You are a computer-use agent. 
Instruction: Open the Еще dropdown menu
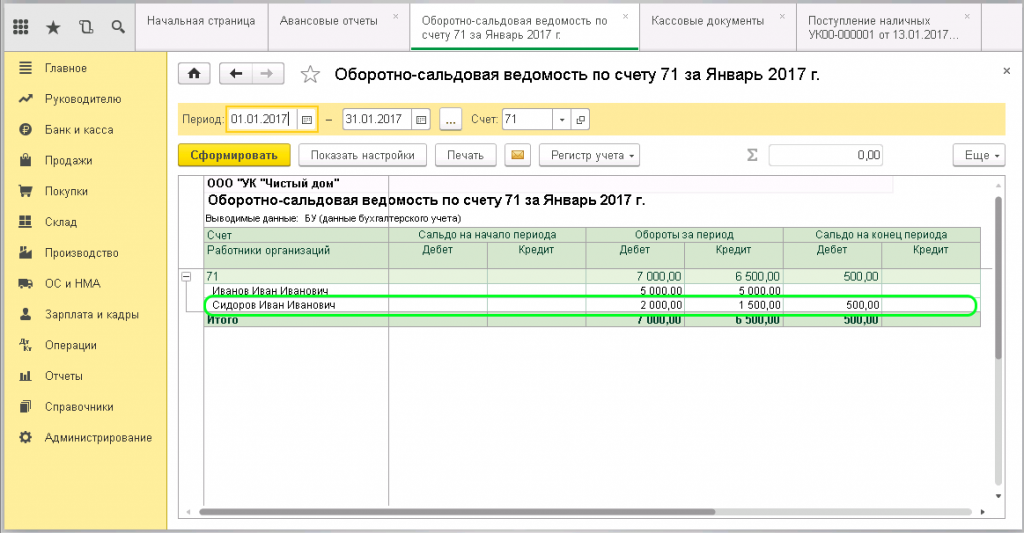[x=978, y=155]
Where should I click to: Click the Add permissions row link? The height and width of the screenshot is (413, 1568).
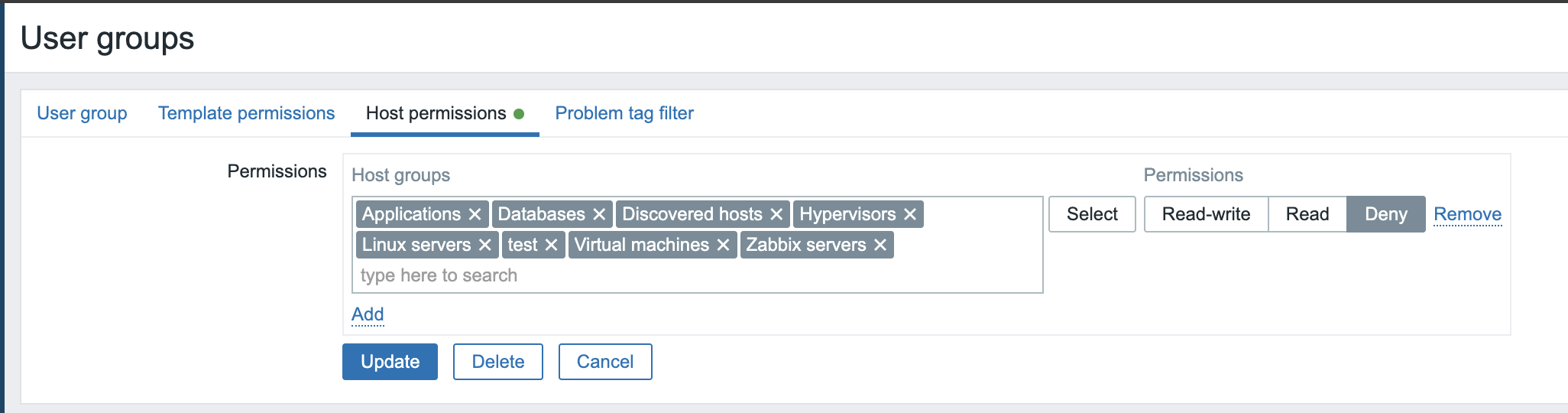368,314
◇ ◇ ◇ ◇ ◇ ◇ ◇
ACTIVITY => Transcribe the entries above word for word, but leave every picture out of your copy.

REPLY =>
You are a computer-use agent. 
Instruction: Open the Еще dropdown menu
[x=978, y=155]
Where should I click to: Click the Add permissions row link? The height and width of the screenshot is (413, 1568).
368,314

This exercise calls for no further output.